● Task
Everything in the records should be repeated exactly.

● Records supplied

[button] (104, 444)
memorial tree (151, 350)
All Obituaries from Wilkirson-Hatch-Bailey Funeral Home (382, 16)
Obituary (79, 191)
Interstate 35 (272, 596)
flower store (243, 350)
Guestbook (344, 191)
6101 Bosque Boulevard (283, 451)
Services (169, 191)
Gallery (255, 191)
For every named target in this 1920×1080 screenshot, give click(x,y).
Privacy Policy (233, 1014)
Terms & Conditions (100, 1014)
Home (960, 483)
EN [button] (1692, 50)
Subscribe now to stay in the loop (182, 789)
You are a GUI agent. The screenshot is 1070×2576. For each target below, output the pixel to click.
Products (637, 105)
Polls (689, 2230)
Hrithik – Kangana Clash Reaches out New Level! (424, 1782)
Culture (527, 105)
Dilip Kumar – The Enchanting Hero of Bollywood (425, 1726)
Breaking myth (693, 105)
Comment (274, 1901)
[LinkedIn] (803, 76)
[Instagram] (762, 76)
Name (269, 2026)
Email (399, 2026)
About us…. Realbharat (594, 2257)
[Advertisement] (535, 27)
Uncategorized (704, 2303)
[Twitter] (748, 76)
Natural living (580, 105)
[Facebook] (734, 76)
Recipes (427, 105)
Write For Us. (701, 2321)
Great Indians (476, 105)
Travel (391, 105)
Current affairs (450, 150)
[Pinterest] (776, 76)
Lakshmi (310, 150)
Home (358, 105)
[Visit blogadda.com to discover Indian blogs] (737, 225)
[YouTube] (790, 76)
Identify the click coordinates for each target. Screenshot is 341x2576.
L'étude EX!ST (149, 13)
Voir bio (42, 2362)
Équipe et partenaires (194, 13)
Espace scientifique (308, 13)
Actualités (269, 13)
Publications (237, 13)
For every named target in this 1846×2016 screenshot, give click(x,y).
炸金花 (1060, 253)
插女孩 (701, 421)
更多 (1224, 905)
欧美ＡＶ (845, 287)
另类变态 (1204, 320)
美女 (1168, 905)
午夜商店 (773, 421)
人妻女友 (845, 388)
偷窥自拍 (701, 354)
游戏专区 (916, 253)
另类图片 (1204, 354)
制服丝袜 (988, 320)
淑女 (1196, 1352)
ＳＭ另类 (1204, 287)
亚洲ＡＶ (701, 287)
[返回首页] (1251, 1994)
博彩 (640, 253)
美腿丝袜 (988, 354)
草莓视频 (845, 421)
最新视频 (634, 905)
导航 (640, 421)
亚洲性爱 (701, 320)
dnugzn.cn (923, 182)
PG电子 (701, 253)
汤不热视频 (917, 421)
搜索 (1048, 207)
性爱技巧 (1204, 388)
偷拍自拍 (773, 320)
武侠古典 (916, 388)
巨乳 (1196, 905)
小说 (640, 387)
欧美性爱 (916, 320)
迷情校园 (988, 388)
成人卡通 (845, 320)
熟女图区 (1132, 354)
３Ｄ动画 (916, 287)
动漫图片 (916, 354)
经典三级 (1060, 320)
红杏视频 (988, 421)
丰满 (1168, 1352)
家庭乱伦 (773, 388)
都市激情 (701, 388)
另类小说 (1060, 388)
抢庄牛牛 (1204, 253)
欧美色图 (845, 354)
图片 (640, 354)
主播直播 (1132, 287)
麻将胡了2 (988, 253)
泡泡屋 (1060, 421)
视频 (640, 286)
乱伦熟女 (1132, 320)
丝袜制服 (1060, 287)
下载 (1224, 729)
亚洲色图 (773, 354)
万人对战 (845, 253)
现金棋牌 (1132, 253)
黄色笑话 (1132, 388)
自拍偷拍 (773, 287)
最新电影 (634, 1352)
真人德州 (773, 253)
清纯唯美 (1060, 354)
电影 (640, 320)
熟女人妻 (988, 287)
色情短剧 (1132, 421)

● Exercise result
[button] (104, 444)
memorial tree (151, 350)
All Obituaries from Wilkirson-Hatch-Bailey Funeral Home (382, 16)
Obituary (79, 191)
Interstate 35 (272, 596)
flower store (243, 350)
Guestbook (344, 191)
6101 Bosque Boulevard (283, 451)
Services (169, 191)
Gallery (255, 191)
For every named target in this 1920×1080 screenshot, give click(x,y).
Privacy Policy (233, 1014)
Terms & Conditions (100, 1014)
Home (960, 483)
EN [button] (1692, 50)
Subscribe now to stay in the loop (182, 789)
You are a GUI agent. The screenshot is 1070×2576. For each target below, output the pixel to click.
Products (637, 105)
Polls (689, 2230)
Hrithik – Kangana Clash Reaches out New Level! (424, 1782)
Culture (527, 105)
Dilip Kumar – The Enchanting Hero of Bollywood (425, 1726)
Breaking myth (693, 105)
Comment (274, 1901)
[LinkedIn] (803, 76)
[Instagram] (762, 76)
Name (269, 2026)
Email (399, 2026)
About us…. Realbharat (594, 2257)
[Advertisement] (535, 27)
Uncategorized (704, 2303)
[Twitter] (748, 76)
Natural living (580, 105)
[Facebook] (734, 76)
Recipes (427, 105)
Write For Us. (701, 2321)
Great Indians (476, 105)
Travel (391, 105)
Current affairs (450, 150)
[Pinterest] (776, 76)
Lakshmi (310, 150)
Home (358, 105)
[Visit blogadda.com to discover Indian blogs] (737, 225)
[YouTube] (790, 76)
Identify the click coordinates for each target. Screenshot is 341x2576.
L'étude EX!ST (149, 13)
Voir bio (42, 2362)
Équipe et partenaires (194, 13)
Espace scientifique (308, 13)
Actualités (269, 13)
Publications (237, 13)
For every named target in this 1846×2016 screenshot, give click(x,y).
炸金花 (1060, 253)
插女孩 (701, 421)
更多 (1224, 905)
欧美ＡＶ (845, 287)
另类变态 (1204, 320)
美女 (1168, 905)
午夜商店 (773, 421)
人妻女友 (845, 388)
偷窥自拍 (701, 354)
游戏专区 (916, 253)
另类图片 (1204, 354)
制服丝袜 (988, 320)
淑女 (1196, 1352)
ＳＭ另类 (1204, 287)
亚洲ＡＶ (701, 287)
[返回首页] (1251, 1994)
博彩 (640, 253)
美腿丝袜 (988, 354)
草莓视频 (845, 421)
最新视频 (634, 905)
导航 (640, 421)
亚洲性爱 (701, 320)
dnugzn.cn (923, 182)
PG电子 (701, 253)
汤不热视频 (917, 421)
搜索 (1048, 207)
性爱技巧 (1204, 388)
偷拍自拍 (773, 320)
武侠古典 (916, 388)
巨乳 (1196, 905)
小说 (640, 387)
欧美性爱 (916, 320)
迷情校园 (988, 388)
成人卡通 (845, 320)
熟女图区 (1132, 354)
３Ｄ动画 (916, 287)
动漫图片 (916, 354)
经典三级 (1060, 320)
红杏视频 (988, 421)
丰满 (1168, 1352)
家庭乱伦 (773, 388)
都市激情 (701, 388)
另类小说 (1060, 388)
抢庄牛牛 (1204, 253)
欧美色图 (845, 354)
图片 (640, 354)
主播直播 (1132, 287)
麻将胡了2 (988, 253)
泡泡屋 (1060, 421)
视频 (640, 286)
乱伦熟女 (1132, 320)
丝袜制服 (1060, 287)
下载 (1224, 729)
亚洲色图 (773, 354)
万人对战 (845, 253)
现金棋牌 (1132, 253)
黄色笑话 (1132, 388)
自拍偷拍 (773, 287)
最新电影 (634, 1352)
真人德州 (773, 253)
清纯唯美 (1060, 354)
电影 (640, 320)
熟女人妻 (988, 287)
色情短剧 (1132, 421)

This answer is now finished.